Staver argues that Howard-Browne’s church actually didn’t violate the stay-at-home order, but followed all the precautionary measures put in place by the county, setting up hand-sanitization stations and moving chairs so people wouldn’t sit next to each other. But Staver says even if the church did break the public health order, it was unconstitutional.

The county could have exempted churches from the ban. Some states have done that. Some counties in Florida have too. That means there were “less restrictive means” to accomplish the legitimate aim of lessening the impact of a pandemic, Staver said, and that means the rule was a violation of religious liberty.

“There’s definitely a precedent we should be worried about,” he said.

Public witness

People who are normally very concerned about religious liberty are unpersuaded by these arguments, however. They don’t think the responses to the pandemic are setting a precedent for future restrictions, or represent a dramatic expansion of government power.

Travis Wussow, vice president for public policy at the Ethics and Religious Liberty Commission of the Southern Baptist Convention, said that even if some public officials have been more aggressive than they needed to be or made seemingly sweeping statements about the power to shut down churches, this isn’t cause for concern.

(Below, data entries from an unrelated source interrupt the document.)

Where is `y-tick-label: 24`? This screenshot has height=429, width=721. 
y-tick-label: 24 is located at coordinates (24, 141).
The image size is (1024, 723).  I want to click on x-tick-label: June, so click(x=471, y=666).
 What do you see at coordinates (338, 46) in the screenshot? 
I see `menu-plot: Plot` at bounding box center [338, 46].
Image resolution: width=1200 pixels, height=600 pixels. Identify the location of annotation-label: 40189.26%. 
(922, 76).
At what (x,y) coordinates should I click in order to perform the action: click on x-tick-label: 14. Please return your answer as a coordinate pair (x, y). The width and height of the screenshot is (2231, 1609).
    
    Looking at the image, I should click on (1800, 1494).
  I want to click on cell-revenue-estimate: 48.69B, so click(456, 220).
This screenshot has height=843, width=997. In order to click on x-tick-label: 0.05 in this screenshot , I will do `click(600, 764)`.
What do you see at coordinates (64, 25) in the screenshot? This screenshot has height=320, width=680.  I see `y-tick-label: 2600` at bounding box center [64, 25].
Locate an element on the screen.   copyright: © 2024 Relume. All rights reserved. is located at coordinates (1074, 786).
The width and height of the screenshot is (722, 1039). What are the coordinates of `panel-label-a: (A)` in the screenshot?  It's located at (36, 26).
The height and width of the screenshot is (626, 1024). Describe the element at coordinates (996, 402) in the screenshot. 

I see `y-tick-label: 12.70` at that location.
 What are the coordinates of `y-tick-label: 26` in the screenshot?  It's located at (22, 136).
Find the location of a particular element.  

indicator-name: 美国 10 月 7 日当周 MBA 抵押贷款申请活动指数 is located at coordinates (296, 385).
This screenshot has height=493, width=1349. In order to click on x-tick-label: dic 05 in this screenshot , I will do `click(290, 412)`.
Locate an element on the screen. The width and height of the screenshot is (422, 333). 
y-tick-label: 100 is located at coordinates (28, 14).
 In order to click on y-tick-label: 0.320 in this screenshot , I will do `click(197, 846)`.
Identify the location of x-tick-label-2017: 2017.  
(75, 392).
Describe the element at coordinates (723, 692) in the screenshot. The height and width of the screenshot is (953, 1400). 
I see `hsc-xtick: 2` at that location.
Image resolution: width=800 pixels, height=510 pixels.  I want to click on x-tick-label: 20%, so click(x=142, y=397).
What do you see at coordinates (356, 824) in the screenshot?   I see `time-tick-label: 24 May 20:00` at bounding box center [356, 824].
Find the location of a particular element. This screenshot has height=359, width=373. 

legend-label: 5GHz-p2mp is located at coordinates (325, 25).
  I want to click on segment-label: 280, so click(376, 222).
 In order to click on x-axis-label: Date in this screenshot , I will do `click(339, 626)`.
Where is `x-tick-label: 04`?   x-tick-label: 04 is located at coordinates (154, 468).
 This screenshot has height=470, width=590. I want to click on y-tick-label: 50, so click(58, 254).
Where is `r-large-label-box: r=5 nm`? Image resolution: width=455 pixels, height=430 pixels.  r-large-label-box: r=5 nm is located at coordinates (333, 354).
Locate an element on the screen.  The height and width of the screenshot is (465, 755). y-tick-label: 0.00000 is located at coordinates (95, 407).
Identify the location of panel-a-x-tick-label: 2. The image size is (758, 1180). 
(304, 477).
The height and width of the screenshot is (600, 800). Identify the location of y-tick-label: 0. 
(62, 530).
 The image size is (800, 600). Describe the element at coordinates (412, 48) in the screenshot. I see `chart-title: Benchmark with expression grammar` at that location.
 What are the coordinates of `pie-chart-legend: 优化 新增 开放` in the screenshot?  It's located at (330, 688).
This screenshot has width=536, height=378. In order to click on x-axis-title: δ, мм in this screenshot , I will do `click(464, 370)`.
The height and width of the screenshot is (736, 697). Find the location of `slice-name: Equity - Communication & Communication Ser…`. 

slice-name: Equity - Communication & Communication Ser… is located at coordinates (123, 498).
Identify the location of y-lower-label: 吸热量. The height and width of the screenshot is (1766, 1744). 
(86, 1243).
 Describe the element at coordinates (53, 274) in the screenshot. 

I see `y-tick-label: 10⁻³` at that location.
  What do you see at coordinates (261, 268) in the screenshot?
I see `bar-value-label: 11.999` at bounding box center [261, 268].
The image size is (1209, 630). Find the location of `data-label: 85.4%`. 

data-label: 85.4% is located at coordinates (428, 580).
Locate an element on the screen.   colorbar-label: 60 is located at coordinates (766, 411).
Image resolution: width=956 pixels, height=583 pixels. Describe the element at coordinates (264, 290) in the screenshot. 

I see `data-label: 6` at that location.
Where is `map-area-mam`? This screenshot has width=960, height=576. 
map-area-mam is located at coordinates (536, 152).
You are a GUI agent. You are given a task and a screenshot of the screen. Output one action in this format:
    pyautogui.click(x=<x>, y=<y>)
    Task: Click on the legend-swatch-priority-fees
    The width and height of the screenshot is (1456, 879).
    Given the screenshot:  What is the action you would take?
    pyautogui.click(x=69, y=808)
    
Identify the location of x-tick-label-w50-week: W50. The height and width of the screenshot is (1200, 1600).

“These are extraordinary times,” Wussow said. “Everybody in this country is trying to figure out—in their own way and in good faith—how to make it through this crisis.”

And a government’s error in judgment can be corrected in the courts. A church’s error, on the other hand, can do lasting damage to Christianity’s public witness.

“As a Christian, I am concerned when people of faith are seen as being more about power and publicity than loving their neighbors,” Goodrich said. “It can harden people against the gospel.”

The churches defying stay-at-home orders are outliers. But in the end, that may not matter, because the arguments they are making don’t sound different than the arguments in other high-profile religious liberty cases. And the Christians in these cases are hard to distinguish from the other 93 percent.